If I'm wrong, please correct me with a scientific journal so I may improve my operation.


----------



## Tx Jim (Jun 30, 2014)

Tim/South said:


> If a cow eats 20%-25% of her body weight per day then I would figure my bales by weight.


What breed of cows do you have that can eat 20% of their body weight? I can't afford that breed.


----------



## azmike (Jan 4, 2015)

Great information to consider. I'll send some samples to my lab for breakdown. I like the biz philosophy "stuff the bellies full so your wallet is fatter"!!

We are very excited to have added the baleage to our program. My buds that hay here are wondering if we are dumb or just nuts, nobody in this area does it.

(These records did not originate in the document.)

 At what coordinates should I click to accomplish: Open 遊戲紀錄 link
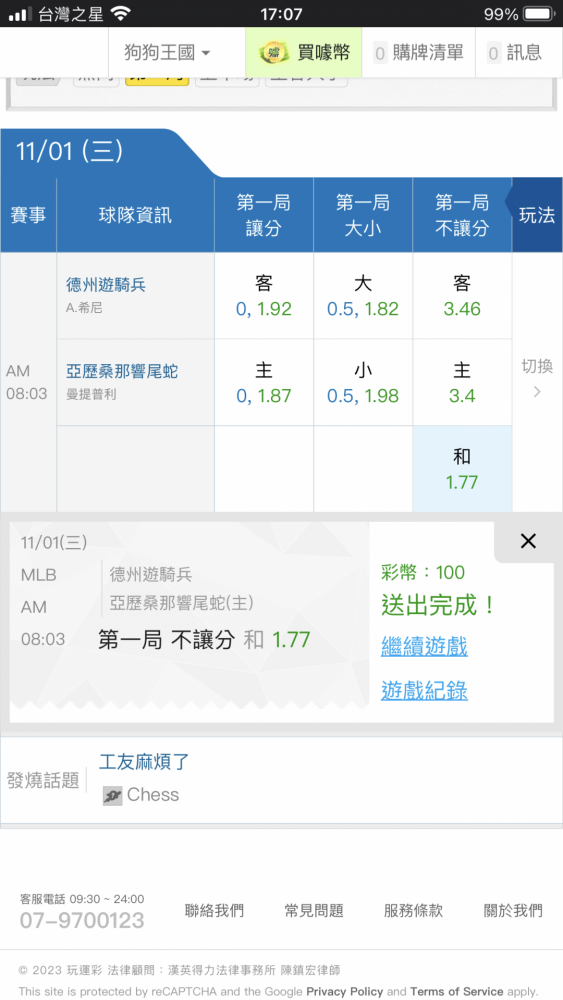point(424,690)
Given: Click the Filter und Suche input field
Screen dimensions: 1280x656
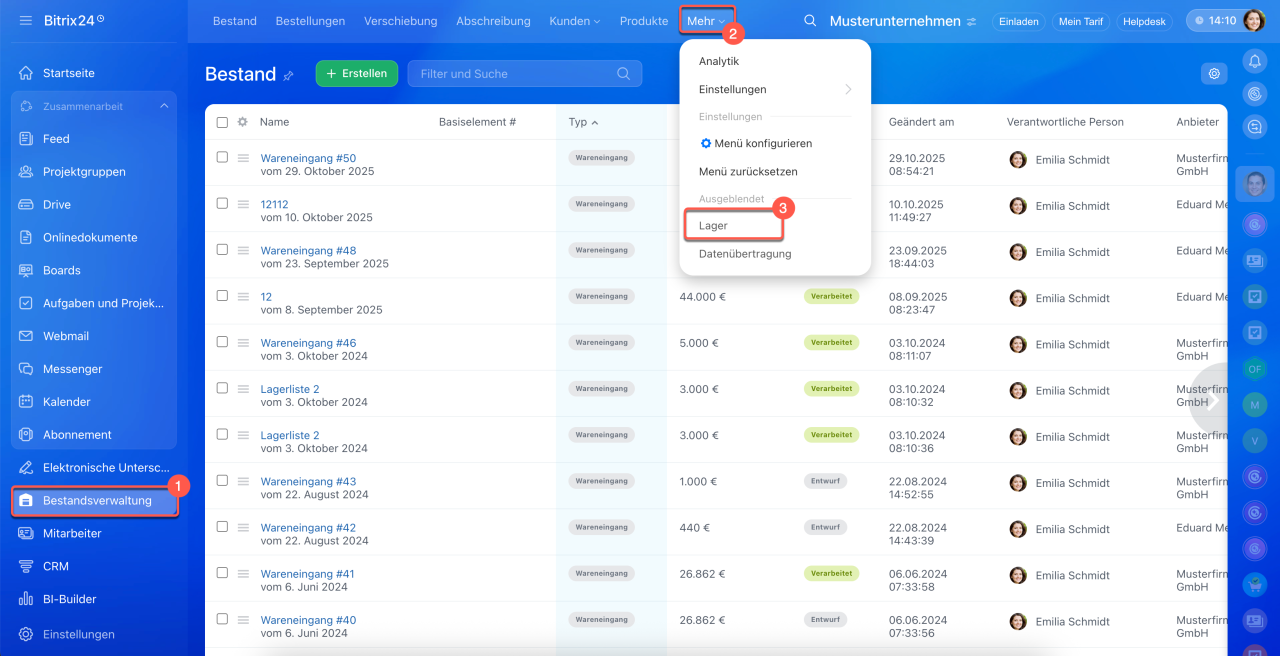Looking at the screenshot, I should coord(515,74).
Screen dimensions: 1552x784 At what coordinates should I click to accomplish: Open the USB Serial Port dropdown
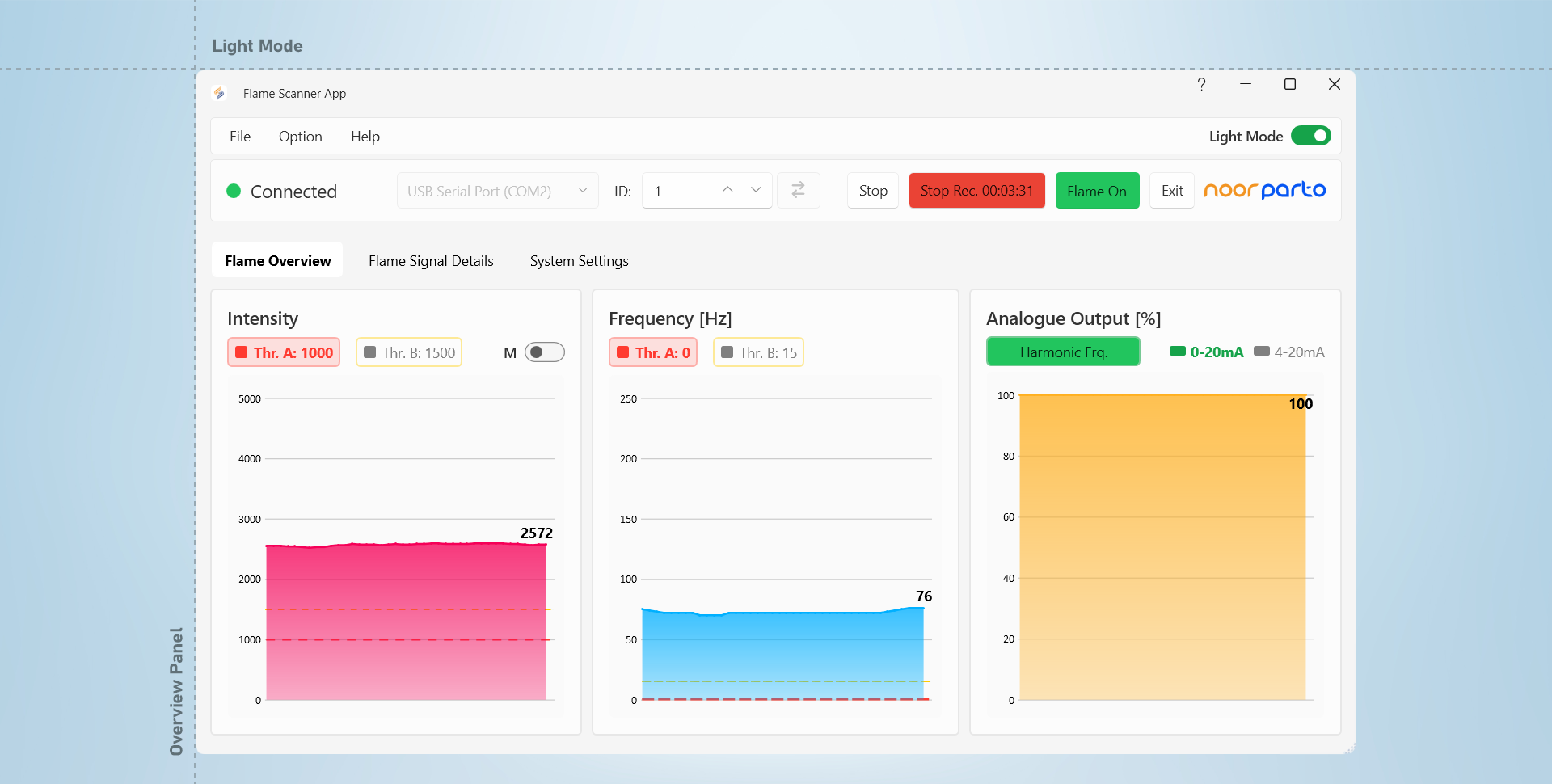(497, 191)
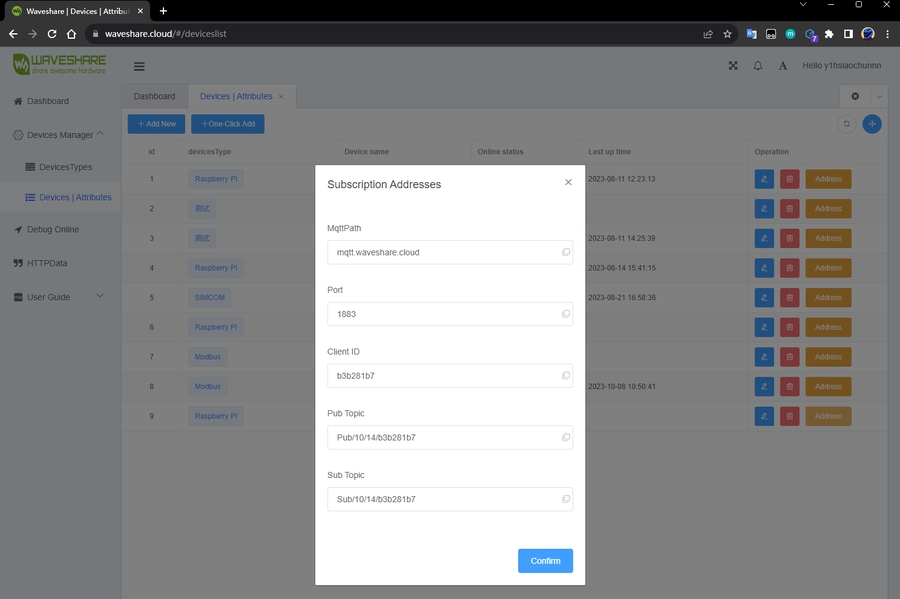The image size is (900, 599).
Task: Delete device in row 9
Action: click(x=789, y=416)
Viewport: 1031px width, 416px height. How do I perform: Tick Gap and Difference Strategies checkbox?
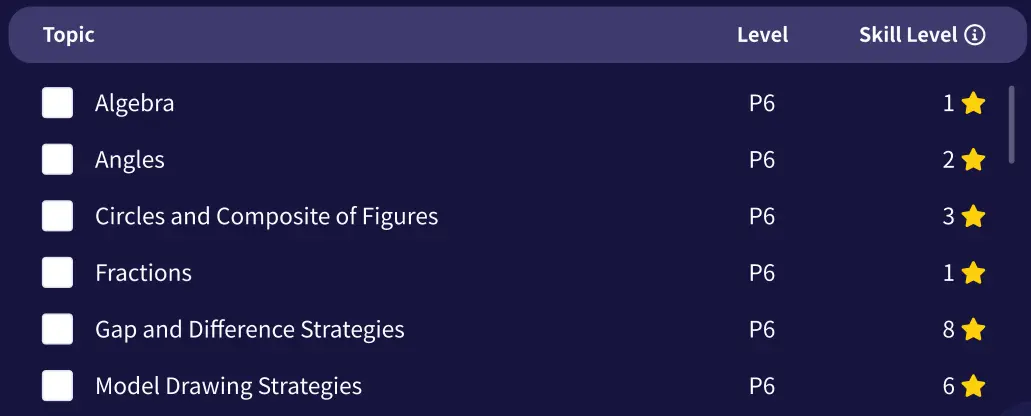(x=57, y=329)
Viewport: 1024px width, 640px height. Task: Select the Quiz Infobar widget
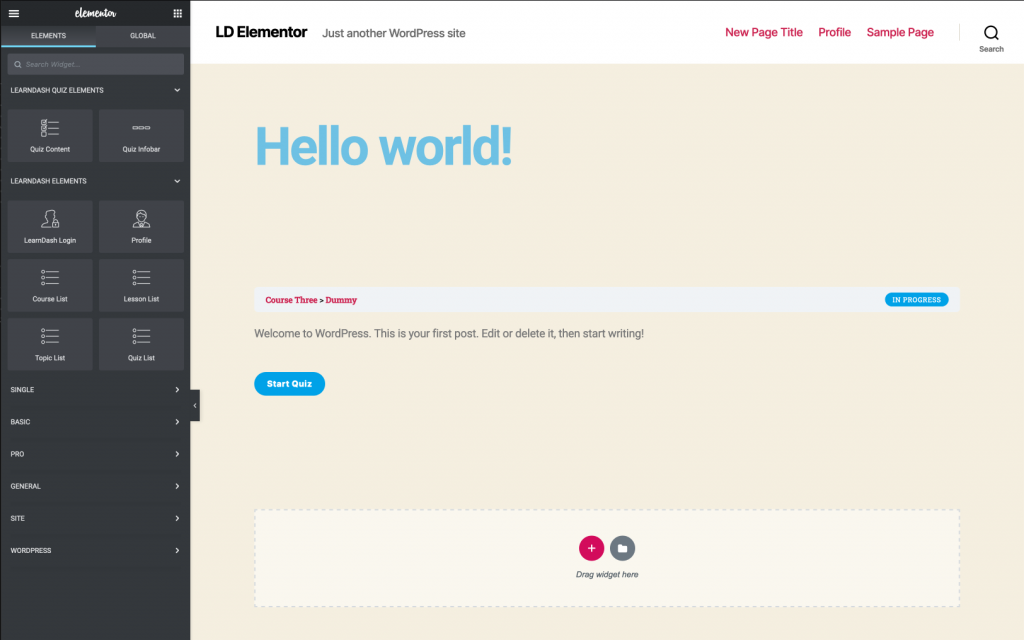click(141, 136)
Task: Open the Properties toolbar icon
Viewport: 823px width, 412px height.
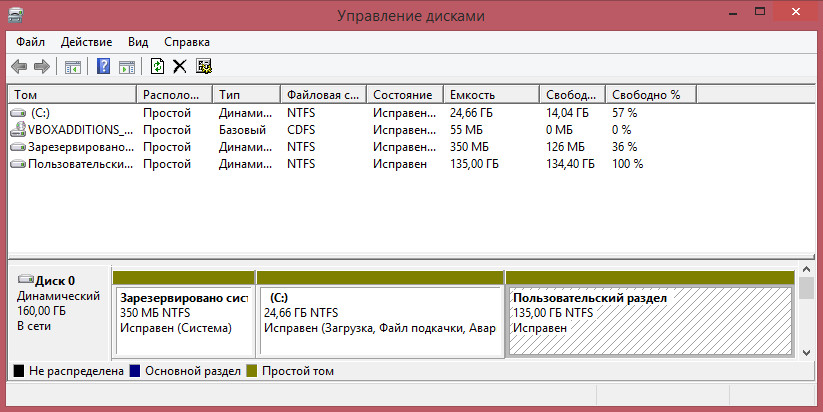Action: [204, 66]

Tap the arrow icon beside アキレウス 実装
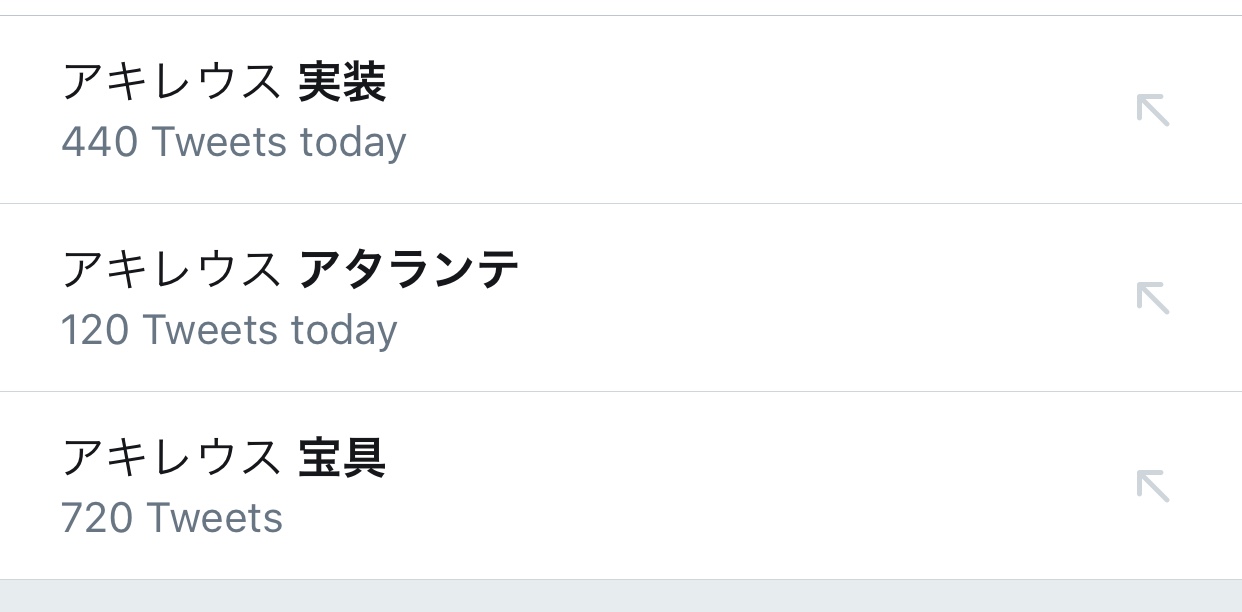[x=1153, y=110]
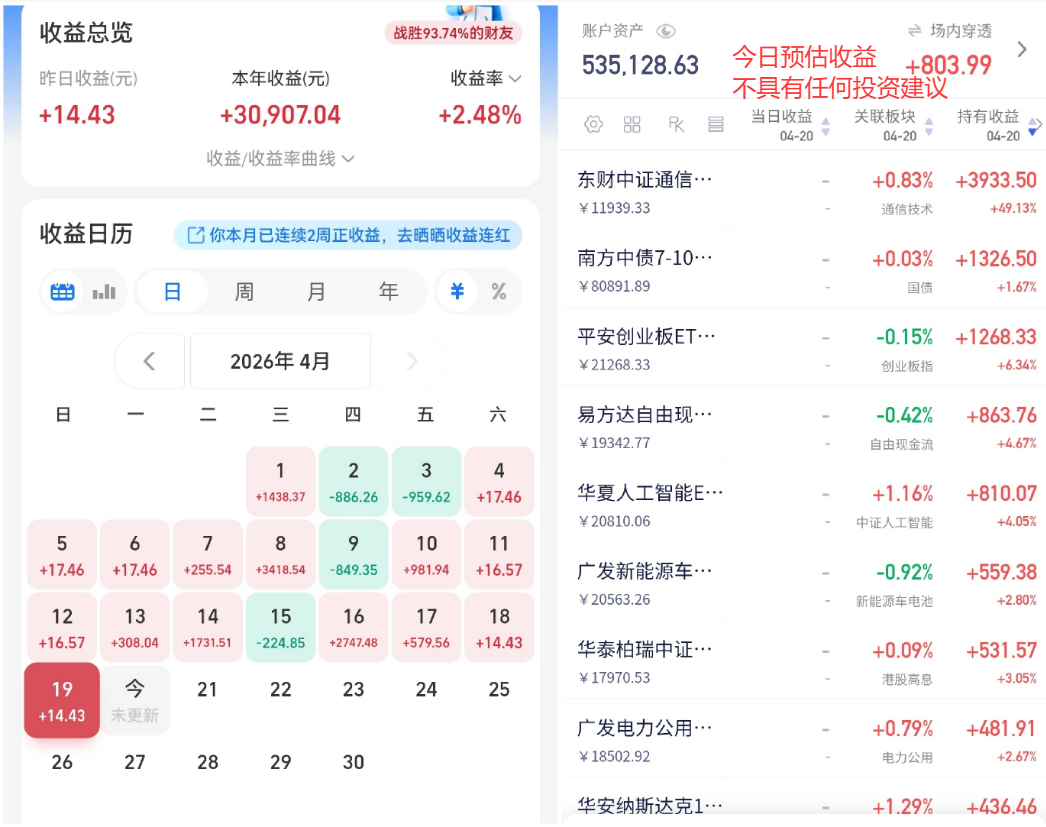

So actual numbers could be 1500 pound baleage =700 pound hay bale difference 800 pounds -- water at 8.34 pounds = 96 gallons of water per bale


----------



## Supa Dexta (May 28, 2014)

In the depths of winter here, a 1400 lb bale will feed about 17 animals. That's roughly 85lbs a piece, but half that is water, and big northern charX cows. This is cattle outside in the elements of wet, cold canada. My baleage goes further than hay by a noticeable amount, they waste less and stay in great shape. - I feed good. (4x50" or 52")


----------